In cold weather, and especially if there is wind, it is a lot harder to get the chicken done to falling-off-the-bone tender.  If you'll pardon the expression, I chickened out.  The sequence went like this: I packed one dutch oven with chicken parts, cooked it, put a new dutch oven in the big oven.  Put the hot one outside to cool, deboned the chicken, made gravy from the juice, packed meat and gravy in a 1 gallon ziplock and repacked the oven with raw chicken, put the new hot one outside.......lather-rinse-repeat.  It took a couple of days to get them all done, and then it was time to thaw the bags of chicken and gravy.  But, you can feed a big family or small army with dutch ovens.  The more the merrier. In the end we fed the ward and there was some left over.

It was a long introduction, but what I really wanted to post about was the left-overs.  We had two big dutch ovens, and three of our biggest Farberware kettles full of de-boned chicken when the party started.  When it ended, there was probably almost 2 gallons of chicken still in one kettle.  I tried to get everyone to take some home, but they were surprisingly reluctant and in the end we took it home.  In addition to the cooked chicken, there was the bones.  29 trays of chicken will create a bunch of bones - our turkey roaster was crammed-jammed full of them.  I could barely get the lid on.  The first boiling gave us about 8 quarts of rich broth.  What to do with all of this good food?!  Our freezer is pretty well full, and needs to be defrosted anyway, so freezing it would probably work, but it is a lot of work.

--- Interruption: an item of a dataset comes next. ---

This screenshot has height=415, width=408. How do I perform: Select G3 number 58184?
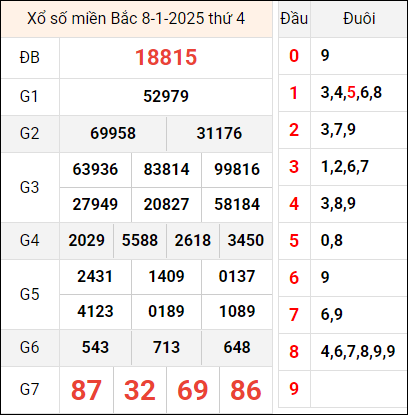(237, 204)
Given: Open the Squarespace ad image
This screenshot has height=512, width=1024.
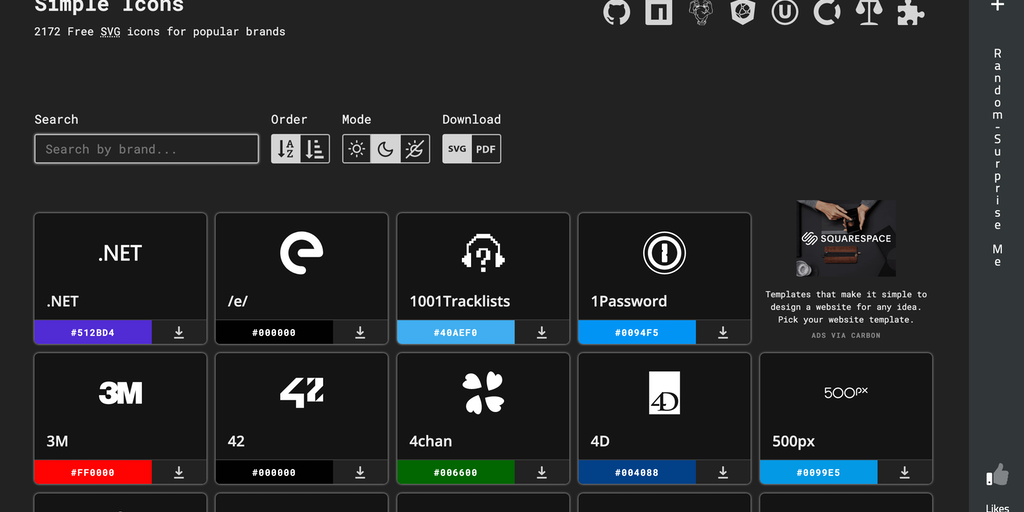Looking at the screenshot, I should tap(846, 239).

Last night I brought in two of the kettles and stuffed 7 quarts full of chicken and broth, and after about an hour of  gentle heating in hot water, I pressure canned them.  I'm not sure how much there will be in the end.  I'm sure that there is another 7 quarts that will be ready to go tonight, and then I will boil the bones one more time, and I think I will get at least one more 7 quart batch.

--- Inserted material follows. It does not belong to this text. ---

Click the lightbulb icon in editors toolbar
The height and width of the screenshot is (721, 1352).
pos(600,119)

I guess that the reason for this post is to illustrate that food is available for storage when you least expect it.  Since we had the ward dinner and ended up with the left-over chicken and all the bones and broth, we found that a friend in our ward has a contact at one of the local grocery stores and gets ripe-to-over-ripe fruits and vegetables on a routine basis.  Sometimes she calls us at about 8 pm - you are not really thinking about food storage at that time of night.  We go over and she has a wide variety if produce in anywhere from good-but-ripe, to cut-out-the-bruise to hmmmm-this-should-go-on-the-garden condition.  It's not likely that you will be able to get access to the cast-off's of your local store, but the point is that you don't have to buy everything at full price.  When corn is 10-for-$1, it's time to bottle/freeze corn.  Do the strawberries look a little ripe?  You might be able to strike a deal, especially at a stand or smaller store.

Note: In the end we had 18 quarts of chicken and broth.